Jeremy Rancher and Roshanda Summerville
Next Tuesday, July 17, 2018, the Democratic and Republican parties in Alabama are holding a Primary Runoff Election to decide political contests where one candidate did not get a 50% majority in the First Primary, held on June 5, 2018.
In Greene County, in the Democratic Party, we have two important political races to be decided in the runoff.
For Greene County Probate Judge, the race is between Jeremy Rancher and Rolonda Wedgeworth. In the first primary, Rancher, Chief Deputy with the Sheriff’s Department, led with 1091 votes (32.76%) to Wedgeworth’s 813 votes (24.41%). Wedgeworth currently is on leave from her position as Chief Clerk in the Probate Judge’s office. Four other candidates split the remaining votes.
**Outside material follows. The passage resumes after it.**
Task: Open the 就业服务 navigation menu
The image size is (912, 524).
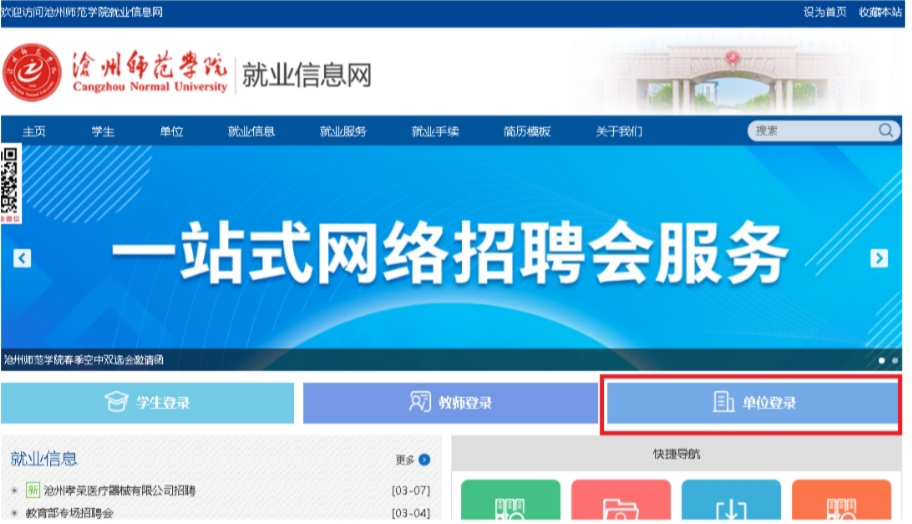Action: coord(343,131)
For Greene County Commissioner District 5, there will be a runoff between Marvin Childs, a former commissioner who polled 203 votes to Roshanda Summerville, a political newcomer, who works at the Greene County Physicians Clinic, who polled 135 votes. Three other candidates, including incumbent commissioner, Michael Williams split the remaining votes.
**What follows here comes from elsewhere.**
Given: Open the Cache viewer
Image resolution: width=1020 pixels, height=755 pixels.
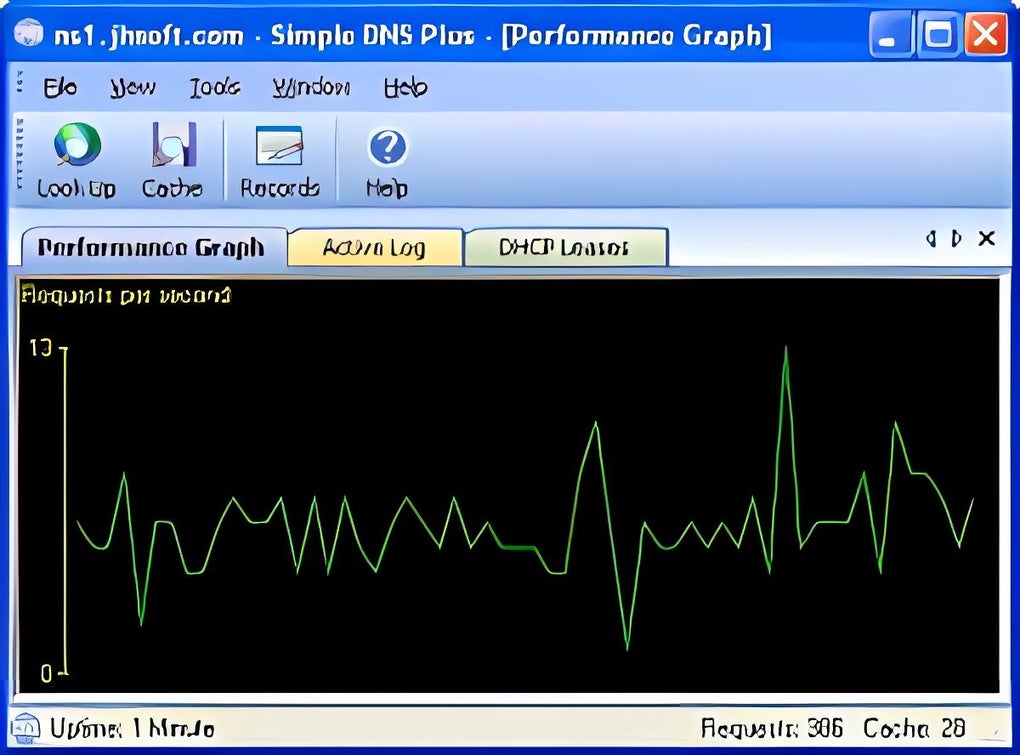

In the first primary, four incumbent commissioners: Lester ‘Bop’ Brown, District 1; Tennyson Smith, District 2; Corey Cockrell, District 3 and Allen Turner Jr., District 4 were returned for another term. The Greene County Commission will face important decisions on the future direction of the county including road and bridge repair, recreation for young people, assisting the Greene County Health System to maintain hospital services in the county and many other issues facing the lives of Greene County residents.
Sheriff Joe Benison was re-nominated in the first primary. Veronica Morton Jones was nominated as Circuit Clerk and Ronald Kent Smith was re-nominated as County Coroner. All of these candidates will face the General Election on November 6, 2018 but local Democratic candidates are unopposed and will be elected pending any write-in campaigns.
On July 17, Republican voters will decide several statewide nominations for Lieutenant Governor, Attorney General, Agriculture Commissioner and several Supreme Court Justice positions.
All Democratic statewide candidates were decided in the first primary: Walt Maddox will be running for Governor, Will Boyd for Lieutenant Governor, Joe Siegelman for Attorney General, and many others will be on the November 6, 2018 General Election ballot.
On July 18, 2018, the general Election campaigns will begin in earnest with 110 days left until the November 6 General Election. People who have not registered will have another chance to register or change their voting address for the General Election.
Please remember to vote in the July 17 Runoff Election. Too many died and suffered to win the right to vote for all!